**SOURCE MATERIAL**
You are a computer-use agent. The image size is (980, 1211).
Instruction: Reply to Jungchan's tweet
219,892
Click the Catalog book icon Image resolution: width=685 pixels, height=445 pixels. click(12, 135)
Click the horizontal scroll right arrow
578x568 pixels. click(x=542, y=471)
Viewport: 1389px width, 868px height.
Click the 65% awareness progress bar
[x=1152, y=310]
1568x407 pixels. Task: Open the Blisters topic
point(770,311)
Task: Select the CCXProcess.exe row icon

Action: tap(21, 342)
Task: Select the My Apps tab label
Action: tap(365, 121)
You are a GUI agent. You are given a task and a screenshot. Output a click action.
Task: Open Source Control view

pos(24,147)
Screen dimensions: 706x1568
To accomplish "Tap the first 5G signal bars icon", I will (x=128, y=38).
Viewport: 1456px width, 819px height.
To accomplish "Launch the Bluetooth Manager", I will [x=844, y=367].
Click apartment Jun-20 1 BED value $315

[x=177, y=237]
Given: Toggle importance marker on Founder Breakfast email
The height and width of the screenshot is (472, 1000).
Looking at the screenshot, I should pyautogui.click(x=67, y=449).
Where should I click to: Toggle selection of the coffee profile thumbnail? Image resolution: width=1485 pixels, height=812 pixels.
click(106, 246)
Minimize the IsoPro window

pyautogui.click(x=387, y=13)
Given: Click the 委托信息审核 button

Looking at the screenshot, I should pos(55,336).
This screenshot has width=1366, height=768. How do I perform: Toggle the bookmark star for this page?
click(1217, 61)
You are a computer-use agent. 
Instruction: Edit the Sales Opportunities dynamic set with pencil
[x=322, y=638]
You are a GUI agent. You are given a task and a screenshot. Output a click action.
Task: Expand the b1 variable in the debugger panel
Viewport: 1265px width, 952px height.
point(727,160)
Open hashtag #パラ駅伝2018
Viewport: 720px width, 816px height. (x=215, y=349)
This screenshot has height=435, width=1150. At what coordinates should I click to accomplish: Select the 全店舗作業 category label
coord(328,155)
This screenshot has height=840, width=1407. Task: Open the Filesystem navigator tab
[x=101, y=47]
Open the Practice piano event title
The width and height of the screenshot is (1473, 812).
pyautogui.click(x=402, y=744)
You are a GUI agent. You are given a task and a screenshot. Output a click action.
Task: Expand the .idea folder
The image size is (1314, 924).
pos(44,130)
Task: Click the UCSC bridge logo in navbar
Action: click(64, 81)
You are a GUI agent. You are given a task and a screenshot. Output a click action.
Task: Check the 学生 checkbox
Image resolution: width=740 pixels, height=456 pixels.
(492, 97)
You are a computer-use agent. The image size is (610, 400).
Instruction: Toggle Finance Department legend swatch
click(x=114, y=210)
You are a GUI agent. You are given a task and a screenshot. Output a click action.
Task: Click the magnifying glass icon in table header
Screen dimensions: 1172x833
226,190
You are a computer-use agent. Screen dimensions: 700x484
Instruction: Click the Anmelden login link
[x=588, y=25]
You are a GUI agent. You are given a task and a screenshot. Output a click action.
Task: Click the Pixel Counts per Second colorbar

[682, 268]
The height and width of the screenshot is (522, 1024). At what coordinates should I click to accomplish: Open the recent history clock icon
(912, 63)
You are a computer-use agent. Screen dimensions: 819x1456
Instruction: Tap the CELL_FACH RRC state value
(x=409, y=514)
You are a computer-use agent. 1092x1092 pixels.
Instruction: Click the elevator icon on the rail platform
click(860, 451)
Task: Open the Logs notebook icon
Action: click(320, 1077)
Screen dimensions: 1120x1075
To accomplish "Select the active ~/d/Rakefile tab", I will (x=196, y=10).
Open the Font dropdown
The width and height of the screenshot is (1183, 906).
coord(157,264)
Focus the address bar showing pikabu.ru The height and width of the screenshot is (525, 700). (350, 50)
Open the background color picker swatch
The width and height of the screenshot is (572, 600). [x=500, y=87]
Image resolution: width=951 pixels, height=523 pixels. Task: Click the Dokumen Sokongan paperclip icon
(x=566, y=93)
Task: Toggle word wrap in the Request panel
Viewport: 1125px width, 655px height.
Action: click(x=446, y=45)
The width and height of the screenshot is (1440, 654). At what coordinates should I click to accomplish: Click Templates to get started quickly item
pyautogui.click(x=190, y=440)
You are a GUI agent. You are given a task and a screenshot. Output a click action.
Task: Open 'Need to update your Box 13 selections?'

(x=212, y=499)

**WHAT IS EXPECTED**
Rewrite all of the entries above, swapping every "GUI agent" for "screen assistant" and leaving everything else unchanged.

**SOLUTION TO THIS EXERCISE**
You are a computer-use agent. The image size is (980, 1211).
Instruction: Reply to Jungchan's tweet
219,892
Click the Catalog book icon Image resolution: width=685 pixels, height=445 pixels. click(12, 135)
Click the horizontal scroll right arrow
578x568 pixels. click(x=542, y=471)
Viewport: 1389px width, 868px height.
Click the 65% awareness progress bar
[x=1152, y=310]
1568x407 pixels. Task: Open the Blisters topic
point(770,311)
Task: Select the CCXProcess.exe row icon

Action: tap(21, 342)
Task: Select the My Apps tab label
Action: tap(365, 121)
You are a screen assistant. You are given a task and a screenshot. Output a click action.
Task: Open Source Control view

pos(24,147)
Screen dimensions: 706x1568
To accomplish "Tap the first 5G signal bars icon", I will (x=128, y=38).
Viewport: 1456px width, 819px height.
To accomplish "Launch the Bluetooth Manager", I will [x=844, y=367].
Click apartment Jun-20 1 BED value $315

[x=177, y=237]
Given: Toggle importance marker on Founder Breakfast email
The height and width of the screenshot is (472, 1000).
Looking at the screenshot, I should pyautogui.click(x=67, y=449).
Where should I click to: Toggle selection of the coffee profile thumbnail? Image resolution: width=1485 pixels, height=812 pixels.
click(106, 246)
Minimize the IsoPro window

pyautogui.click(x=387, y=13)
Given: Click the 委托信息审核 button

Looking at the screenshot, I should pos(55,336).
This screenshot has width=1366, height=768. How do I perform: Toggle the bookmark star for this page?
click(1217, 61)
You are a computer-use agent. 
Instruction: Edit the Sales Opportunities dynamic set with pencil
[x=322, y=638]
You are a screen assistant. You are given a task and a screenshot. Output a click action.
Task: Expand the b1 variable in the debugger panel
Viewport: 1265px width, 952px height.
point(727,160)
Open hashtag #パラ駅伝2018
Viewport: 720px width, 816px height. (x=215, y=349)
This screenshot has height=435, width=1150. At what coordinates should I click to accomplish: Select the 全店舗作業 category label
coord(328,155)
This screenshot has height=840, width=1407. Task: Open the Filesystem navigator tab
[x=101, y=47]
Open the Practice piano event title
The width and height of the screenshot is (1473, 812).
pyautogui.click(x=402, y=744)
You are a screen assistant. You are given a task and a screenshot. Output a click action.
Task: Expand the .idea folder
The image size is (1314, 924).
pos(44,130)
Task: Click the UCSC bridge logo in navbar
Action: click(64, 81)
You are a screen assistant. You are given a task and a screenshot. Output a click action.
Task: Check the 学生 checkbox
Image resolution: width=740 pixels, height=456 pixels.
(492, 97)
You are a computer-use agent. The image size is (610, 400).
Instruction: Toggle Finance Department legend swatch
click(x=114, y=210)
You are a screen assistant. You are given a task and a screenshot. Output a click action.
Task: Click the magnifying glass icon in table header
Screen dimensions: 1172x833
226,190
You are a computer-use agent. Screen dimensions: 700x484
Instruction: Click the Anmelden login link
[x=588, y=25]
You are a screen assistant. You are given a task and a screenshot. Output a click action.
Task: Click the Pixel Counts per Second colorbar

[682, 268]
The height and width of the screenshot is (522, 1024). At what coordinates should I click to accomplish: Open the recent history clock icon
(912, 63)
You are a computer-use agent. Screen dimensions: 819x1456
Instruction: Tap the CELL_FACH RRC state value
(x=409, y=514)
You are a computer-use agent. 1092x1092 pixels.
Instruction: Click the elevator icon on the rail platform
click(860, 451)
Task: Open the Logs notebook icon
Action: click(320, 1077)
Screen dimensions: 1120x1075
To accomplish "Select the active ~/d/Rakefile tab", I will (x=196, y=10).
Open the Font dropdown
The width and height of the screenshot is (1183, 906).
coord(157,264)
Focus the address bar showing pikabu.ru The height and width of the screenshot is (525, 700). (350, 50)
Open the background color picker swatch
The width and height of the screenshot is (572, 600). [x=500, y=87]
Image resolution: width=951 pixels, height=523 pixels. Task: Click the Dokumen Sokongan paperclip icon
(x=566, y=93)
Task: Toggle word wrap in the Request panel
Viewport: 1125px width, 655px height.
Action: click(x=446, y=45)
The width and height of the screenshot is (1440, 654). At what coordinates should I click to accomplish: Click Templates to get started quickly item
pyautogui.click(x=190, y=440)
You are a screen assistant. You are given a task and a screenshot. Output a click action.
Task: Open 'Need to update your Box 13 selections?'

(x=212, y=499)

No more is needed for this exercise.